Tâche courte a: Indiquez si chacune des affirmations suivantes concorde avec le texte sur les courants océaniques de l’Atlantique figurant plus bas, en répondant par oui ou par non et en citant à l’identique les mots du texte qui tranchent : (i) l’étude a été publiée le 25 juillet dans Nature ; (ii) la sonde immergée au large de la Floride a relevé une eau de mer à 40 °C ; (iii) selon les auteurs de l’étude, c’est aux générations futures de se préoccuper du problème.

Texte du document:
<<<<

Un système vital de courants océaniques qui régit les conditions météorologiques dans l’hémisphère nord (AMOC) pourrait s’effondrer d’ici le milieu du siècle, voire dès 2025, dans deux ans. L’étude publiée et validée ce 25 juillet dans Nature avertit que, du fait du dérèglement climatique mondial, le système de courants océaniques est proche d’un point de basculement irréversible et imminent. L’effondrement de l’AMOC pourrait entraîner une catastrophe climatique majeure : élévation rapide du niveau de la mer en Amérique et Europe du Nord, baisse des températures hivernales moyennes de plus de 10 °C en Europe, réduction de la production agricole sur l’ensemble du continent, grave perturbation des moussons d’été dans de grandes parties de l’Afrique et de l’Asie.
Les études sur les courants océaniques et le climat sont extrêmement complexes et leurs résultats doivent toujours être pris avec prudence tant les controverses naturelles entre chercheurs sont grandes. Mais bien qu’ils reconnaissent que certains de leurs résultats puissent être contestés, les scientifiques auteurs de la nouvelle étude publiée ce 25 juillet par Nature et validée par des pairs estiment qu’ils sont trop importants pour ne pas être rendus publics. « Si nous avons raison — et nous pensons que c’est le cas —, ce n’est pas aux générations futures de s’en préoccuper« , déclarent-t-il. « Il faut s’en préoccuper dès maintenant« .
A la recherche de signes avant-coureurs
Cette nouvelle recherche s’ajoute à un nombre croissant de travaux scientifiques qui décrivent comment les émissions continues de gaz à effet de serre de l’humanité pourraient déclencher des « points de basculement » climatiques, c’est-à-dire des changements rapides et difficilement réversibles dans l’environnement.
Cette question est particulièrement préoccupante compte tenu des températures extrêmes que nous observons actuellement dans le monde entier, y compris dans l’océan Atlantique lui-même, qui s’écarte considérablement des records antérieurs. Ce 25 juillet, une sonde immergée à une centaine de kilomètres des côtes de Floride a enregistré une température record de l’eau de mer : 38.3°C.
Dans l’Atlantique, les scientifiques ont cherché des signes avant-coureurs d’un changement semblable à un basculement dans un enchevêtrement de courants océaniques : la circulation méridienne de retournement de l’Atlantique, ou AMOC. Ces courants transportent les eaux chaudes des tropiques à travers le Gulf Stream, en passant par le sud-est des États-Unis, avant de s’incurver vers le nord de l’Europe. Lorsque cette eau libère sa chaleur dans l’air plus au nord, elle devient plus froide et plus dense, ce qui la fait plonger dans les profondeurs de l’océan et revenir vers l’équateur. Cet effet de plongée, ou « renversement », permet aux courants de transférer, comme sur un tapis roulant, d’énormes quantités de chaleur autour de la planète, ce qui leur confère une influence considérable sur le climat autour de l’Atlantique et au-delà.

>>>>

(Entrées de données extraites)
<<<<

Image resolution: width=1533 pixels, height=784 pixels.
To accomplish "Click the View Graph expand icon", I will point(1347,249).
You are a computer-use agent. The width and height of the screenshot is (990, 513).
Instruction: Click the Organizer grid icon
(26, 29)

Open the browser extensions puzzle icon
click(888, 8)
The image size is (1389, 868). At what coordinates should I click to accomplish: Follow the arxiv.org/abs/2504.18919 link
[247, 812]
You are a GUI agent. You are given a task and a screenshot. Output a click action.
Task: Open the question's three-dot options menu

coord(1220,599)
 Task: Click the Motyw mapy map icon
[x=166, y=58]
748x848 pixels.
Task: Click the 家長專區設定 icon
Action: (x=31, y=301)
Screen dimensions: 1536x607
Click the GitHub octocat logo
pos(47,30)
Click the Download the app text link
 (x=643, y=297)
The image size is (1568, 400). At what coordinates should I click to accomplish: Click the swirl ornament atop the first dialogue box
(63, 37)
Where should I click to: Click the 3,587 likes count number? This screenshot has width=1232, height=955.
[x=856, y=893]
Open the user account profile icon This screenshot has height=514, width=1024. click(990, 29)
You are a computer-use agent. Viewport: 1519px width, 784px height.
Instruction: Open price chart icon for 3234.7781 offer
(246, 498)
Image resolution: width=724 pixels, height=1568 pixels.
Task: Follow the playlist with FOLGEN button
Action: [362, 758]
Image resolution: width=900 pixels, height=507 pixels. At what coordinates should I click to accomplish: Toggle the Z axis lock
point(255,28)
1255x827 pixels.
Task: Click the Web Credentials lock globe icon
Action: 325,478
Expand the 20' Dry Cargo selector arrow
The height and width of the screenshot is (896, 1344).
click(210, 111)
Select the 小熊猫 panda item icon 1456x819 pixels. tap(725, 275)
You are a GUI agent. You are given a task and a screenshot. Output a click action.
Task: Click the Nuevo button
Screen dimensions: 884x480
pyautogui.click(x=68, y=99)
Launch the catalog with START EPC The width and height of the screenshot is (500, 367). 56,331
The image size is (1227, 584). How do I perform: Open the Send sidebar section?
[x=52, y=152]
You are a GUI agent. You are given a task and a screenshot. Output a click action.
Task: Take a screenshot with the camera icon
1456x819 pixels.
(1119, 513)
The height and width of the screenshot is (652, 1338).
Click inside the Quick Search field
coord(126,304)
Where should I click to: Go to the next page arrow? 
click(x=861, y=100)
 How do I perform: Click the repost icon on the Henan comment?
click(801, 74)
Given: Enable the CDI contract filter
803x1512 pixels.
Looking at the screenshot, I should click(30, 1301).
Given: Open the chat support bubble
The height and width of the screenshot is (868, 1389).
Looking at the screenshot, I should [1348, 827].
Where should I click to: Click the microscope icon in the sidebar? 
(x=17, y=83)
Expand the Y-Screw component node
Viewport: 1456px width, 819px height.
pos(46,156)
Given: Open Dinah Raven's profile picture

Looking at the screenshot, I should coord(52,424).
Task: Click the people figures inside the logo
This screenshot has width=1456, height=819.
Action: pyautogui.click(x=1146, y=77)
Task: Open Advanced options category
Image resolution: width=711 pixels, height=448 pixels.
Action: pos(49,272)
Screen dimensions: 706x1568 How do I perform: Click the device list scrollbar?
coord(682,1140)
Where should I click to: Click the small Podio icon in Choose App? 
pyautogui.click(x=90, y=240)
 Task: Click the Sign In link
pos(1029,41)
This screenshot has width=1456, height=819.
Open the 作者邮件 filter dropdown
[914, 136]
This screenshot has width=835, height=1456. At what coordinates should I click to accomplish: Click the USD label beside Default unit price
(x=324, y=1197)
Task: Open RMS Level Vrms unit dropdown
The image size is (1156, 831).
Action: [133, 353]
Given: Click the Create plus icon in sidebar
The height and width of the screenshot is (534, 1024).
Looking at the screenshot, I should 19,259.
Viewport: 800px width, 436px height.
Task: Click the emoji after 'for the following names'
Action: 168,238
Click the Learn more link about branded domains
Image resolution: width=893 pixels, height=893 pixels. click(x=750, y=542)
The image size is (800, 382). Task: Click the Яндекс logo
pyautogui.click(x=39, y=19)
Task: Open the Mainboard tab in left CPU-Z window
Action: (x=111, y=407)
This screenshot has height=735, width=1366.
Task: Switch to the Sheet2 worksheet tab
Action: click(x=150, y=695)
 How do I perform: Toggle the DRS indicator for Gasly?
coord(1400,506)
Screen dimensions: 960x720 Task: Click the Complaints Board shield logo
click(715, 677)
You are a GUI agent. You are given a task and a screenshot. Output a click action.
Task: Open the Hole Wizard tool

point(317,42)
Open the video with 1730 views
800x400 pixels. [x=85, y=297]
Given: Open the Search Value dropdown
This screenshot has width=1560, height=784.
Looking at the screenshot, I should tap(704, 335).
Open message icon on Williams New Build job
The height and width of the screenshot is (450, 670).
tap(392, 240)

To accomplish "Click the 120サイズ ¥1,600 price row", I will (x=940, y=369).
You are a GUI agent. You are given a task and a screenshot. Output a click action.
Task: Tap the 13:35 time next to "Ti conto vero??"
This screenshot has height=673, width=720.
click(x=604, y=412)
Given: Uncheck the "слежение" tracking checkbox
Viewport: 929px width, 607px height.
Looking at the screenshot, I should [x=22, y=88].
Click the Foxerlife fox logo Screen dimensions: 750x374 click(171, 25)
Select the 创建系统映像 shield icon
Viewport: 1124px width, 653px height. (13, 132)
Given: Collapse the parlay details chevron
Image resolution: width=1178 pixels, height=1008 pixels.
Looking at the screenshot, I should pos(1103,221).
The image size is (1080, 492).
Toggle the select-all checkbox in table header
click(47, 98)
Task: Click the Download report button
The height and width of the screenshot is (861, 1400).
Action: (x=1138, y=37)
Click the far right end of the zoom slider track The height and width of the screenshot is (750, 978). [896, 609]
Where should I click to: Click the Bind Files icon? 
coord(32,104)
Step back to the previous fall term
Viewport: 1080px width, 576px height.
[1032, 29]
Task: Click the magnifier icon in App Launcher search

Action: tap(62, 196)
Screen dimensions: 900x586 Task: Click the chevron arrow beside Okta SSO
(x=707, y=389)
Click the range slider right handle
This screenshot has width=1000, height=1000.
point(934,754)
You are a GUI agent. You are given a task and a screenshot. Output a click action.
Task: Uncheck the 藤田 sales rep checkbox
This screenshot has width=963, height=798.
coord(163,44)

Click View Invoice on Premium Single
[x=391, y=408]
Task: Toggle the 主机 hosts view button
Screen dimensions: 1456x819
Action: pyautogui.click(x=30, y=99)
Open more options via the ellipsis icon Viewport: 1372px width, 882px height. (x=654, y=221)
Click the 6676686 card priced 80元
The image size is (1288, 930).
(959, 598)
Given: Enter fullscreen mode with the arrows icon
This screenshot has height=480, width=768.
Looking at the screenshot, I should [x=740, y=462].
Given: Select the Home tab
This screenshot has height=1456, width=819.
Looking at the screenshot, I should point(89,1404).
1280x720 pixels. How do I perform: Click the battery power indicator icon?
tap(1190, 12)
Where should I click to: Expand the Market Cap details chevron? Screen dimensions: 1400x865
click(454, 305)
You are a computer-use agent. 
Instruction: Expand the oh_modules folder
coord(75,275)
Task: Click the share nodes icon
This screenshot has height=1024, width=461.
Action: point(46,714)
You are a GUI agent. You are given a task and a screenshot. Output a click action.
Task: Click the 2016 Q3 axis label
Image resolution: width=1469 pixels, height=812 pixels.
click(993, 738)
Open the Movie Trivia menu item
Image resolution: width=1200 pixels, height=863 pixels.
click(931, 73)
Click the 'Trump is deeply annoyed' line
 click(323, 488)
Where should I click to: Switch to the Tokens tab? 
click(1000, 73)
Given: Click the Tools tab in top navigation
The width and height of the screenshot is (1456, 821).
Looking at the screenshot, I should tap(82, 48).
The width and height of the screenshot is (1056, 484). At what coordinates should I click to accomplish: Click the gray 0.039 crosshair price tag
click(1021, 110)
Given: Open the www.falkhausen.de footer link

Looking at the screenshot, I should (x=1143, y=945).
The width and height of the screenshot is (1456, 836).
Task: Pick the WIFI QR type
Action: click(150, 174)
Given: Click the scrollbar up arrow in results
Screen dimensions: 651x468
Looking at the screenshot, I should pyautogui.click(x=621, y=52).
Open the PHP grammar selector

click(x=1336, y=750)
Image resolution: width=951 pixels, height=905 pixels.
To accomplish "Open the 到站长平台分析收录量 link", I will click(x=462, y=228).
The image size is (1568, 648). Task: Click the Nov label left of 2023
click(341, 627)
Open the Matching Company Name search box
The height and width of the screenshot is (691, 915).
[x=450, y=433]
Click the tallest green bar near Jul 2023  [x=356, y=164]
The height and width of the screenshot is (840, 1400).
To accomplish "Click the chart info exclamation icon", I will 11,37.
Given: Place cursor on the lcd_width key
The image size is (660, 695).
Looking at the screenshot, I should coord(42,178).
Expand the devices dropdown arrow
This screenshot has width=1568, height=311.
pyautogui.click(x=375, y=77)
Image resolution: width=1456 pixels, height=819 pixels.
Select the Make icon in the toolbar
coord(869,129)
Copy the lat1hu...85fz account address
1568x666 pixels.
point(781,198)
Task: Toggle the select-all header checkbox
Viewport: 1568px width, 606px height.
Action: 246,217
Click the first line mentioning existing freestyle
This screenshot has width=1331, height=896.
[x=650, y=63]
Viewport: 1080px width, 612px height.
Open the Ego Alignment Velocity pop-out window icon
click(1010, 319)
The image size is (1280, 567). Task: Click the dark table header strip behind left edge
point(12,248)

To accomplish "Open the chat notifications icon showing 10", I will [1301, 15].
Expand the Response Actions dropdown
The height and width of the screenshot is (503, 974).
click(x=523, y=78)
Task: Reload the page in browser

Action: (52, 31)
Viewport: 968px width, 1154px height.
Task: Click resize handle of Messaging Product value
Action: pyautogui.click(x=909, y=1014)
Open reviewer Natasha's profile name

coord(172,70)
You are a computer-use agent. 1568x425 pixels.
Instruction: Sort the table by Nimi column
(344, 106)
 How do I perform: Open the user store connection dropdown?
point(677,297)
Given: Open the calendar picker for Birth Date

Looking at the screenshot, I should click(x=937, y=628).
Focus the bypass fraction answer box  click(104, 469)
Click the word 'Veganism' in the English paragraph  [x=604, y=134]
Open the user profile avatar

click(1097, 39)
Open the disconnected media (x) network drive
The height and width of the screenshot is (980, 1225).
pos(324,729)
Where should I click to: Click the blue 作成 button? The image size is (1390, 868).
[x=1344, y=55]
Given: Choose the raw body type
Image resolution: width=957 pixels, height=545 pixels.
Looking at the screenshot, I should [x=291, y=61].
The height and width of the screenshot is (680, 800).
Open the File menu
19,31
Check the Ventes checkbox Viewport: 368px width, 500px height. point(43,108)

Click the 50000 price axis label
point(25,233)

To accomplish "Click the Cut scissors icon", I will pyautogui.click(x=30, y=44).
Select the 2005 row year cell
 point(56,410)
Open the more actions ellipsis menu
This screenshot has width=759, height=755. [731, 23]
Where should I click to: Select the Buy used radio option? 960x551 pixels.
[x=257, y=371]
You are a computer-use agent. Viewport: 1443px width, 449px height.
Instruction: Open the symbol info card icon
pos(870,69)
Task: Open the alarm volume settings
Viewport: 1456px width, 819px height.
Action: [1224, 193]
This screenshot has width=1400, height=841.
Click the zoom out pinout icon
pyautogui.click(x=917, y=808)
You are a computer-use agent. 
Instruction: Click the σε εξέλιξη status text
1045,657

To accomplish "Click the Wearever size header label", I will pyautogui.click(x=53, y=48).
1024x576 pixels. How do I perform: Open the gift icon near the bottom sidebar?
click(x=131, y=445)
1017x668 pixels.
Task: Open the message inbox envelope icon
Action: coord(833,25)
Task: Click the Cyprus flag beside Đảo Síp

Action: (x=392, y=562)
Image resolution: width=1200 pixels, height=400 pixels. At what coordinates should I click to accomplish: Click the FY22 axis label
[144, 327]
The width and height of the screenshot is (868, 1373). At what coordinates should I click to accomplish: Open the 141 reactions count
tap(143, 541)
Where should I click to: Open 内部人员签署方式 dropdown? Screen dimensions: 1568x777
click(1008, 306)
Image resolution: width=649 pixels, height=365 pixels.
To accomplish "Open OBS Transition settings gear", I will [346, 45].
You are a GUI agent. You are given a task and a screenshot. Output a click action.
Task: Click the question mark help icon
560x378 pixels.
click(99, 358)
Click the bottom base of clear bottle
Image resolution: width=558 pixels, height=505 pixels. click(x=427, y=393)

>>>>

Tâche courte b: Recopiez à l’identique les lignes de données ci-dessus, depuis la toute première jusqu’à celle qui contient « Action: [362, 758] », les deux bornes comprises.

Réponse attendue a:
(i) Oui : « L’étude publiée et validée ce 25 juillet dans Nature »
(ii) Non : « a enregistré une température record de l’eau de mer : 38.3°C »
(iii) Non : « ce n’est pas aux générations futures de s’en préoccuper »

Réponse attendue b:
Image resolution: width=1533 pixels, height=784 pixels.
To accomplish "Click the View Graph expand icon", I will point(1347,249).
You are a computer-use agent. The width and height of the screenshot is (990, 513).
Instruction: Click the Organizer grid icon
(26, 29)

Open the browser extensions puzzle icon
click(888, 8)
The image size is (1389, 868). At what coordinates should I click to accomplish: Follow the arxiv.org/abs/2504.18919 link
[247, 812]
You are a GUI agent. You are given a task and a screenshot. Output a click action.
Task: Open the question's three-dot options menu

coord(1220,599)
 Task: Click the Motyw mapy map icon
[x=166, y=58]
748x848 pixels.
Task: Click the 家長專區設定 icon
Action: (x=31, y=301)
Screen dimensions: 1536x607
Click the GitHub octocat logo
pos(47,30)
Click the Download the app text link
 (x=643, y=297)
The image size is (1568, 400). At what coordinates should I click to accomplish: Click the swirl ornament atop the first dialogue box
(63, 37)
Where should I click to: Click the 3,587 likes count number? This screenshot has width=1232, height=955.
[x=856, y=893]
Open the user account profile icon This screenshot has height=514, width=1024. click(990, 29)
You are a computer-use agent. Viewport: 1519px width, 784px height.
Instruction: Open price chart icon for 3234.7781 offer
(246, 498)
Image resolution: width=724 pixels, height=1568 pixels.
Task: Follow the playlist with FOLGEN button
Action: [362, 758]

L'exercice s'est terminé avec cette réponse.